Personal liability of non-executive directors in South Africa: A global comparative analysis
Personal liability of non-executive directors in South Africa: A global comparative analysis
Author: Mutsa D Danha
ISSN: 2521-2575
Affiliations: Tutor and LLM candidate, Learning Space Tuition and Wits Law School
Source: Journal of Corporate and Commercial Law & Practice, Volume 8 Issue 2, 2021, p. 21 – 34
https://doi.org/10.47348/JCCL/V8/i1a2
Abstract
The South African Companies Act 71 of 2008 (SA Companies Act) contains extensive provisions detailing the circumstances under which directors may be held personally liable for their actions completed while carrying out their duties.
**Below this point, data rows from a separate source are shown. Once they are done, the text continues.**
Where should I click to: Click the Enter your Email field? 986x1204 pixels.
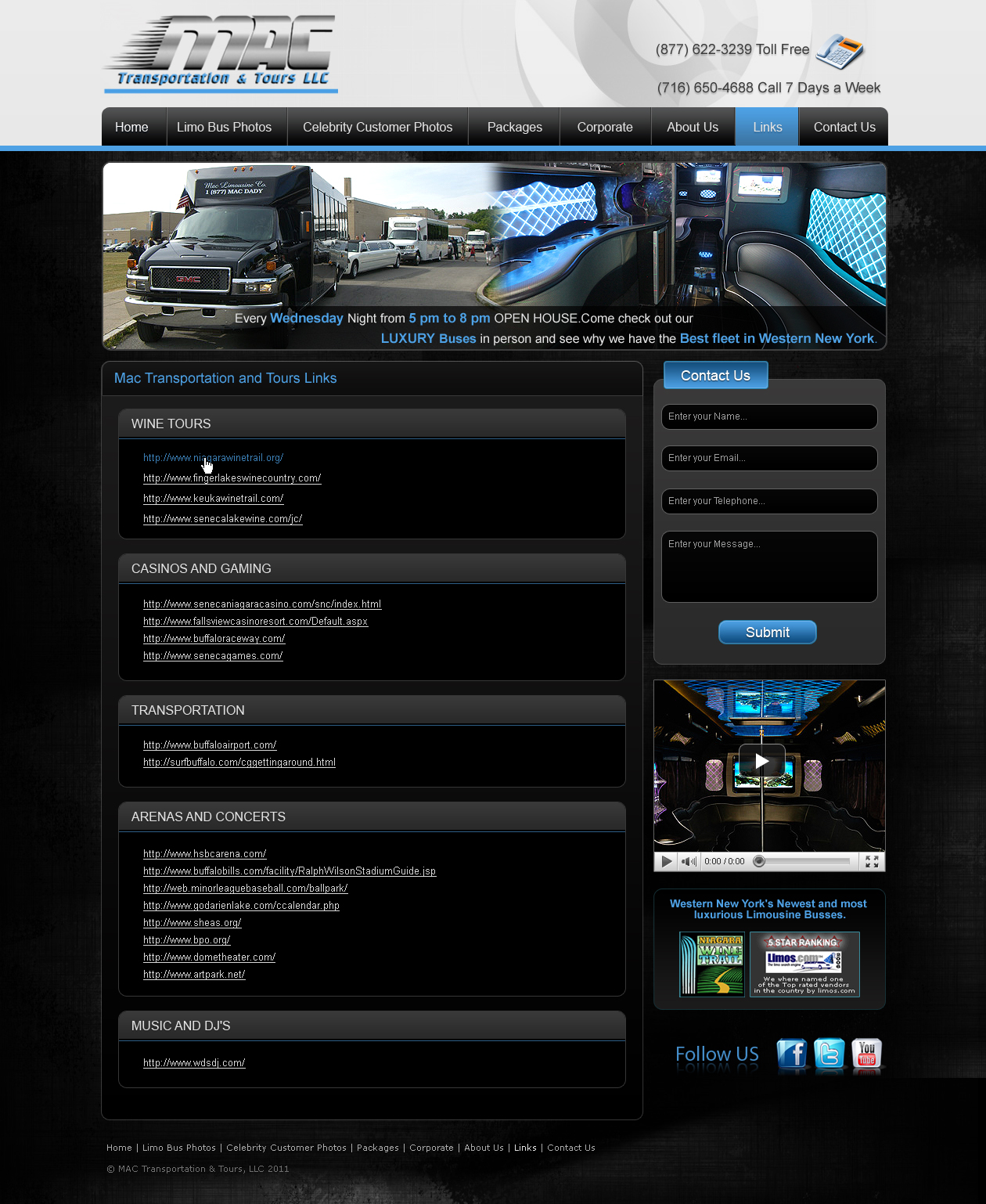click(768, 458)
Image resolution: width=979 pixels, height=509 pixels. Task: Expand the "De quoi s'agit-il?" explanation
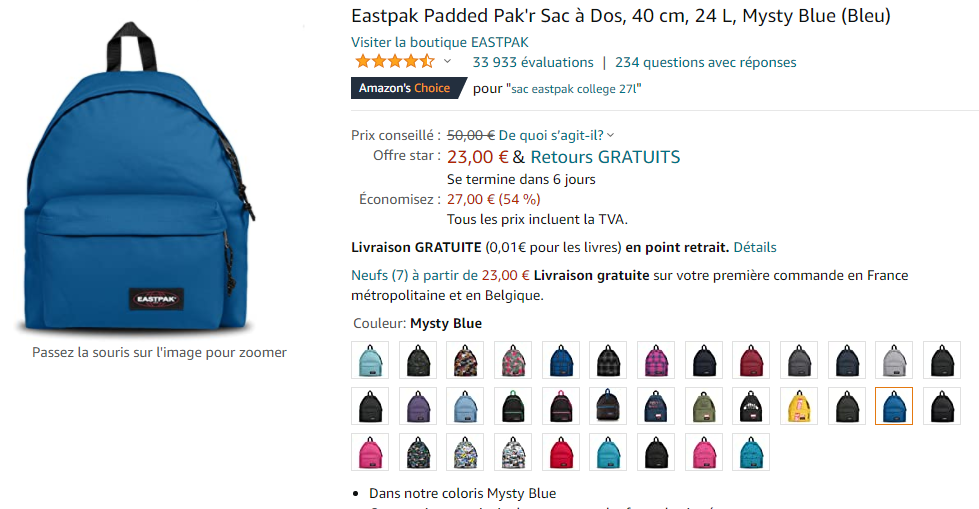pos(556,135)
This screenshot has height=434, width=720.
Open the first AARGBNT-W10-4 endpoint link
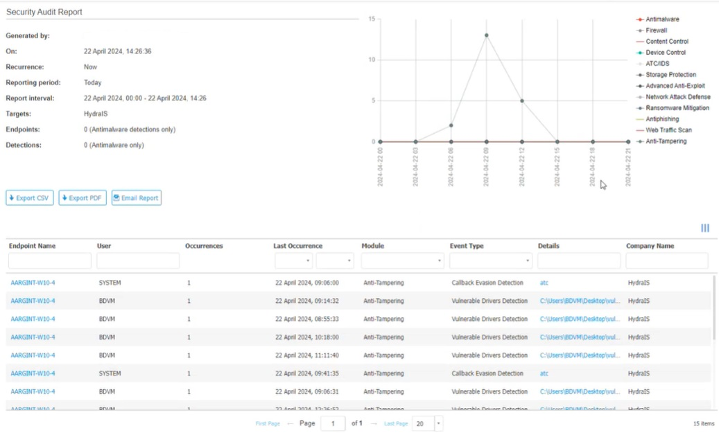pos(33,283)
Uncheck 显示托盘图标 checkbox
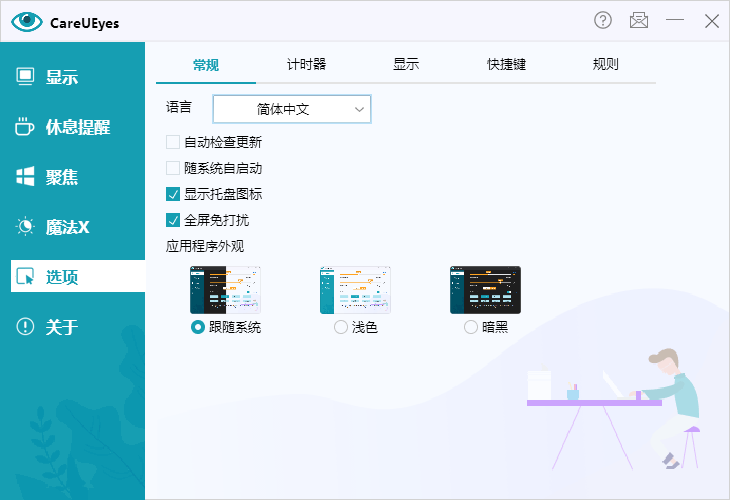This screenshot has width=730, height=500. tap(173, 194)
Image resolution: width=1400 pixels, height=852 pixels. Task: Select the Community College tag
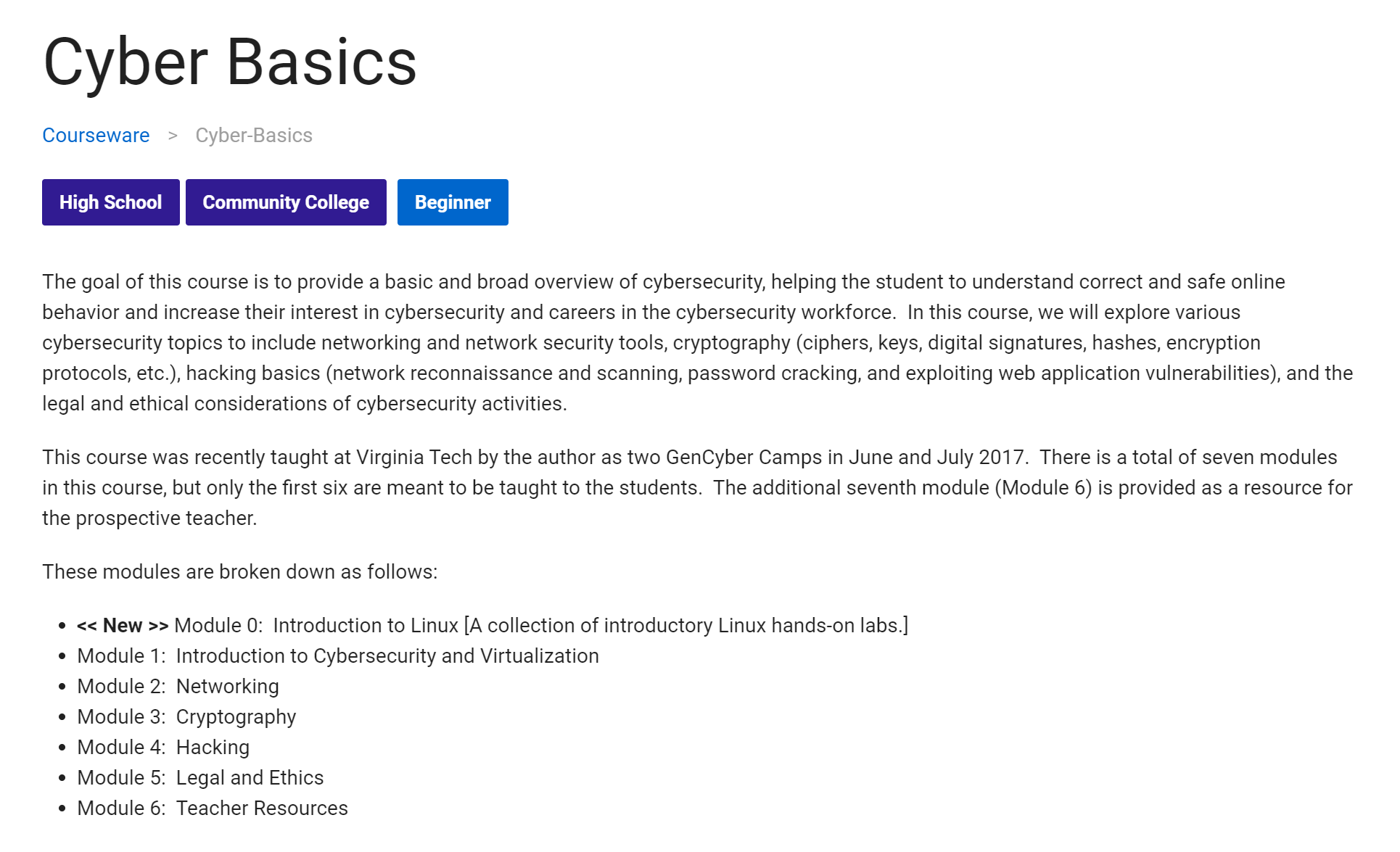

These statutory provisions are a partial codification and modernisation of the existing commonlaw provisions that had previously regulated this area of company law. These provisions still apply to the extent that they comply with the Act’s statutory provisions. The common-law tradition in South African company law has its roots in the English common law, which has spawned many other legal traditions, from that applicable in Australia to the tradition that has emerged (and diverged) in the United States of America. This article examines whether, in applying the statutory provisions of the SA Companies Act, the manner in which personal liability may be ascribed to directors would amount to a standard more onerous than jurisdictions with similar legal traditions to South Africa and, as such, render the position of director in South Africa as (comparatively) undesirable. A further examination of whether a director is an executive or a non-executive director is relevant to establish whether liability will ensue and to confirm the position in South African law on this matter. Some of the distinctions between such directors are laid out in the seminal case of Kaimowitz v Delahunt. Overall, this article seeks to ascertain whether the trajectory of South African company law is aligned with the modern forms of the same law that have evolved in its ‘sibling jurisdictions’ (legally speaking). It further seeks to establish whether any variance thereof would result in unintended detriment to the aims of the concerned laws – that is, promoting good corporate governance, and thus attracting good corporate leaders to the Republic.